3. Toni Braxton, "Make My Heart"
-- Toni came out with a new album this year, and let me tell you, it was not that great.  I still think she has the best voice in female R&B, but she has moved away from the dark, sophisticated songs that really grabbed me.  Her album had a couple of stand-outs, namely "Caught," which was as good as smooth, slow-burning Toni gets.  This song, "Make My Heart," was an awesome club track: call-and-response horns, urgent beats, great bass lines, and a catchy chorus complete with "da da dum dum dum, da da dum dum dum."  I could not get enough of this song over the summer: running along the Hudson, jamming in the apartment.  There are some awesome remixes out there too.

2. Drake, "Find Your Love" -- I heard this song in hip hop, and then I heard it ratified on the streets, jamming out of car windows all summer.  "I better find your lovin, I better find your heart, I bet if I give all my love then nothin's gonna tear us apart." The strong beat kicking off the track and leading to the first verse, the way the song opens up on the chorus, like flowers growing towards the sun.  Drake's straightforward singing, the "hey hey heys" punctuating the verses.  The beat kicking in on the second verse.  Dang, just hearing it now makes me think of July.  I love the slow groove here, the lazy echo of Drake's vocal track, the piano chords grounding the song.  I just want to dance all cool with this one.  (And of course, I remixed the song for Alice as I tried to put her arms through her jacket sleeves  -- "I better find your fingers, I better find your hand...")  Over the summer I was sure this would be my number one song of the year.  Until...   

1. The-Dream, "Turnt Out" -- The first time I heard this song I was writing at the computer, late at night, and I had to listen to this song six times on repeat.  It's your basic "let's have sex right now" kind of song, but it stood out based on the beguiling introduction to the song, the guitar lick on the chorus, and Dream's clever use of falsetto.  The bridge of the song really sealed the deal for me -- he's been singing in falsetto this whole time, chorusing "I'ma do ya til you (oh oh oh) turnt out," but the bridge is in his normal range, adding a new heft and urgency and playfulness as he jumps from his lower range to his falsetto.  After the bridge the chorus kicks up the intensity, with the synth responding to the lines of the chorus with different rhythms, with Dream doing some impressive vocal runs, with the instrumentation melting together, turning out.  This is one of those slow songs you want to dance to; the relaxed beat and pace create plenty of time and space for movement, for expression.  This song is confident and hot and solid, and I still can't get enough of it. 

So that's the ten.  Thank you for reading all of this, if you slogged all the way through.  I always feel that I lack the words to describe what the music does and how it moves me.  This year I didn't feel like I listened to as much stuff as usual, but the compulsion and connection were still there.  I don't get dance hour as often as I used to -- now it's more internal, thinking how I would move, thinking how I wish I could sing -- but dang if I don't still want it.  But like they say: Too much is never enough.

Music makes me so damn happy.

Lines for locating text and elements
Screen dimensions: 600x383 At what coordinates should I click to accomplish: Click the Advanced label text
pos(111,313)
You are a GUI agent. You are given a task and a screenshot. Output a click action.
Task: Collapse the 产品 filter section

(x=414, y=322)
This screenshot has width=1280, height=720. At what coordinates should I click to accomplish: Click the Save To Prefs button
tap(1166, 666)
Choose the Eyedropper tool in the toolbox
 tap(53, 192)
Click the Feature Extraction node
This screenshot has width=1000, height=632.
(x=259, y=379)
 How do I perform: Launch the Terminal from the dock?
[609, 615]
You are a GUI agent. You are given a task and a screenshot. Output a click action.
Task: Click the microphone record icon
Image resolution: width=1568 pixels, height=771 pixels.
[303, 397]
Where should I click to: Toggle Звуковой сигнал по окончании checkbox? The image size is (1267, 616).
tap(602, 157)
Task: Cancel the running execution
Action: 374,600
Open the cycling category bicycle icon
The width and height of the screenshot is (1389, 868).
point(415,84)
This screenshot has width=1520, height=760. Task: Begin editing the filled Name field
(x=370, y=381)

SET TASK A: From the music countdown, list each numbered song along with its rank and artist.
SET TASK B: Please carry the music countdown forward, picking up right after its final sentence.
These lines have no role in the work here.

RESPONSE A:
3. Toni Braxton, "Make My Heart"
2. Drake, "Find Your Love"
1. The-Dream, "Turnt Out"

RESPONSE B:
Thursday, April 08, 2010

The Judges' Save

The first night at home with A was kind of rough.  There were three of us sleeping in that room, my wife and me in the bed and our baby in the co-sleeper beside us.  Now I had two faces to seek, two breaths to listen for.  We were ready to leap up in response to her cries, and we spent the whole night lurching violently into wakefulness whenever she pierced our sleep.  L had it worse than me, obviously, but I was up with her changing diapers and offering my sincere if groggy moral support.  Yet when I returned to bed my mind would start scraping against grim thoughts: worries about my daughter and her health, doubts in our (my) ability to raise her right, numberless questions I can't answer.  It seems like having a kid opens up new depths of love in your life, but that intense love is equally matched by worry.  I was thankful when the sun came up and we could rejoin the day, banishing our doubts to the night and leaving behind fitful dreams of babies' cries.  

The second night at home was better.  We knew what to expect and L mercifully let me sleep through a few rounds.  The funny part, though, occurred earlier.  During the entire period of A's existence -- that is, since Monday -- I have been surprisingly unemotional about all of the joyful ruptures in our old life.  Last night we were watching the results show on "American Idol," and according to their rules, when someone gets the lowest number of votes, they can perform one last time and the judges have the opportunity -- which they may use at their discretion and may only apply once during the entire season -- to reinstate that person in the competition.  This is called "the Judges' Save."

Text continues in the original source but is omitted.